Pourquoi des femmes formées en théologie ont-elles de la peine à accéder à un ministère pastoral ? Comment expliquer ce «plafond de vitrail» et surtout, comment le dépasser? Ce sont à ces questions qu’ambitionnait de répondre la rencontre « Où sont les femmes ? » du 27 avril, à St-Légier. Organisée par la HET-PRO en partenariat avec le Centre de formation Bienenberg, la Start Up Ministries, l’association Servir Ensemble et le Réseau évangélique suisse (RES), la conférence a été suivie pour une soixantaine de personnes, en majorité des femmes.
Professeur en formation pratique à la HET-PRO, Michel Siegrist a ouvert la Conférence en dressant les enjeux: d’un côté, des étudiantes brillantes se forment en théologie à la HET-PRO, tout en se demandant si elles vont trouver un poste rémunéré à l’issu de leurs études. Et de l’autre, des Unions et Fédérations d’Eglises constatent qu’elles vont manquer de pasteurs et se demandent comment assurer la relève.

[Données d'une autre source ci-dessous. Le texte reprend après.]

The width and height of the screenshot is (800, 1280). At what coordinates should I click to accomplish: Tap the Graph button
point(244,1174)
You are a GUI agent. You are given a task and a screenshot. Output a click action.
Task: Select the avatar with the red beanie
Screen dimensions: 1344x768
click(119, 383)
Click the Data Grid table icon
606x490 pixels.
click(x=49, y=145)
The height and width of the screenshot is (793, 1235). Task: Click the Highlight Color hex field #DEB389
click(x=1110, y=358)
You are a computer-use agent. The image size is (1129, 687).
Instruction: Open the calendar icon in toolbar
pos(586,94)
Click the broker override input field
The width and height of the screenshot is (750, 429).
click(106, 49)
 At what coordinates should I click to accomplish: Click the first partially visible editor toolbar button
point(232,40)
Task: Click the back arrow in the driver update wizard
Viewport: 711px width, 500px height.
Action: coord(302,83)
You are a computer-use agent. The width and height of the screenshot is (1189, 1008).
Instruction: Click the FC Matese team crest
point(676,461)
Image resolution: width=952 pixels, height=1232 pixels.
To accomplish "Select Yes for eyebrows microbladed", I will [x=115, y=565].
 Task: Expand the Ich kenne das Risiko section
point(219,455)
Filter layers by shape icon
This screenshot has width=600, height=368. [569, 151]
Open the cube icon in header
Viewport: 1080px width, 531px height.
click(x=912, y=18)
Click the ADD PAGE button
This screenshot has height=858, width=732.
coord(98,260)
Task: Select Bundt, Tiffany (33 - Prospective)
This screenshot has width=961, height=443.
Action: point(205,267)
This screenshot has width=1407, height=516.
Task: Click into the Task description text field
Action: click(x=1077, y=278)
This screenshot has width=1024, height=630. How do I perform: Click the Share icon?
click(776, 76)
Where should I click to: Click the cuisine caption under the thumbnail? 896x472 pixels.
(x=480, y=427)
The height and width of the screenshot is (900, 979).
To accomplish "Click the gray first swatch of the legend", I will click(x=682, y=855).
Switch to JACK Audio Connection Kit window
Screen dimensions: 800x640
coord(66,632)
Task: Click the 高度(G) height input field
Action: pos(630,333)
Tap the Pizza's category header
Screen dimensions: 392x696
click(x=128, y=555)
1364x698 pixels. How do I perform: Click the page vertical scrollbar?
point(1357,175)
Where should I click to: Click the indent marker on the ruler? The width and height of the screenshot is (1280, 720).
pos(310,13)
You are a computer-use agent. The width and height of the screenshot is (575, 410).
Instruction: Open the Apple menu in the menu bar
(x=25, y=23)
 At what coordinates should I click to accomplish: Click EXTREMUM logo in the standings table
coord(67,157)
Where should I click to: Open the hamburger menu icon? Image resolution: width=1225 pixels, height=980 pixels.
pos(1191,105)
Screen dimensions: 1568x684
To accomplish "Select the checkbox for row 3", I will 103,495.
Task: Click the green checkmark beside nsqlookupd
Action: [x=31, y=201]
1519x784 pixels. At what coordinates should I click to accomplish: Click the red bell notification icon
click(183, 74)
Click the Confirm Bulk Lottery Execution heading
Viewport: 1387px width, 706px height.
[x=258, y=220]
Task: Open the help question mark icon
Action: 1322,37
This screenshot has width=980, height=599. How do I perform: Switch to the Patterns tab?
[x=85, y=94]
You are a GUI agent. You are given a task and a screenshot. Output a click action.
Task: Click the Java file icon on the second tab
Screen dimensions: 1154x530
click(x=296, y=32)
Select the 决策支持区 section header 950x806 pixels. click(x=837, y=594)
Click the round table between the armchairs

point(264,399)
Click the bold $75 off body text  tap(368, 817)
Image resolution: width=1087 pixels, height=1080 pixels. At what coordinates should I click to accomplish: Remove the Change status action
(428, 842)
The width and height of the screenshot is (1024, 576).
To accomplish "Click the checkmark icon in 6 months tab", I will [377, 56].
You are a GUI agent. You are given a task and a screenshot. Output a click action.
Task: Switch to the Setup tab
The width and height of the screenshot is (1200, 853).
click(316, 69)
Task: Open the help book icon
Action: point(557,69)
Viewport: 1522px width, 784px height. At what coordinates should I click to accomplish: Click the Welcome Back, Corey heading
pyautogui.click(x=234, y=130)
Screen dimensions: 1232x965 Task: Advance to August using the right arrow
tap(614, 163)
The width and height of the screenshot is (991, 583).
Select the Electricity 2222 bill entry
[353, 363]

Un travail de recherche focalisé sur la FREE
Devant une assistance attentive, Lisa Zbinden a présenté son travail de master en Sciences de la société/Etudes de genres intitulé «Le pastorat féminin dans les Eglises de la FREE : l’écart entre discours et pratiques». La recherche de la jeune femme, qui a fréquenté une Eglise membre de la Fédération romande d'Eglises évangéliques, portait sur la façon dont est vécu et perçu le ministère pastoral féminin au sein de la fédération. Pour cela, elle avait interviewé en 2021 Philippe Thueler, alors secrétaire général de la FREE, ainsi que quatre pasteures en exercice, une théologienne, une étudiante de la HET-PRO et un pasteur opposé au pastorat féminin.
Les raisons du « plafond de vitrail »
Lisa Zbinden a d’abord relayé ce chiffre évocateur : si la plupart des évangéliques se disent ouverts au pastorat féminin, dans le contexte romand, seul un pasteur sur dix est une femme. Un «plafond de vitrail» (versus « le plafond de verre » dans les entreprises) empêche les femmes d’accéder à un poste pastoral. La jeune femme l’explique par différents éléments, comme le manque de rôles modèles dans les Eglises ou la notion de soumission mari-femme transposée à la communauté : difficile de s’imaginer pasteure si toutes les femmes devraient être soumises à tous les hommes, relève Lisa Zbinden.
Un choix courageux
La titulaire d'un master parle aussi de « complémentarité tronquée » : hommes et femmes sont considérés égaux en droit et en dignité, mais les qualités associées aux femmes sont moins valorisées. Ces obstacles amènent une part des candidates à se disqualifier elles-mêmes ou à s’orienter vers d’autres rôles dans l’Eglise, souvent dans le soin à la personne (enfance, mission etc). Il existerait aussi une certaine discrimination à l’embauche, surtout si la femme postule seule. «Une faible minorité de femmes parviennent toutefois à surpasser ces obstacles et font le choix courageux – et pionnier – de devenir pasteures. Néanmoins, dès leurs débuts, elles sont pénalisées et doivent en faire plus pour être acceptées dans ce milieu masculin», relève Lisa Zbinden dans sa conclusion.
L’important ? Travailler avec ses dons et trouver sa place
Après cette présentation, une table ronde a donné la parole à la pasteure de l’Eglise évangélique baptiste de Genève, Stéphanie Fritz, à Myriam Matthey, pasteure à l’Eglise (FREE) La Fraternelle et à Nathalie et Nicolas Riard, couple pastoral de l’Armée du Salut. Chacune a pu évoquer les obstacles rencontrés dans son parcours et ses défis. Pour Myriam Matthey, s’il y a un «plafond de vitrail» dans la FREE, c’est pour obtenir un poste à plein temps. Et la pasteure de Nyon d’ajouter : « face à la pénurie de relève, c’est aussi notre responsabilités à nous les femmes pasteures de postuler pour du 100%. »
Au sein du couple pastoral Riard, c’est Nathalie qui a la vocation pour la prédication. Pour cette pasteure salutiste, «l’idéal est que chaque conjoint travaille dans ses dons et trouve sa place». Epanouie dans son ministère à plein temps, Stéphanie Fritz encourage les aspirantes pasteures: « Si Dieu t’appelle, il te montrera la voie. Sois disponible à le servir et reste toi-même, dans ton identité de fille du Roi ».
En dernière partie d’après-midi, l’équipe organisatrice a avancé différentes pistes visant à favoriser les ministères féminins dans les Eglises ; et les participants et participants ont été invités à interagir. Certaines de ces idées pourraient être reprises dans la FREE pour permettre à davantage de femmes de devenir pasteures.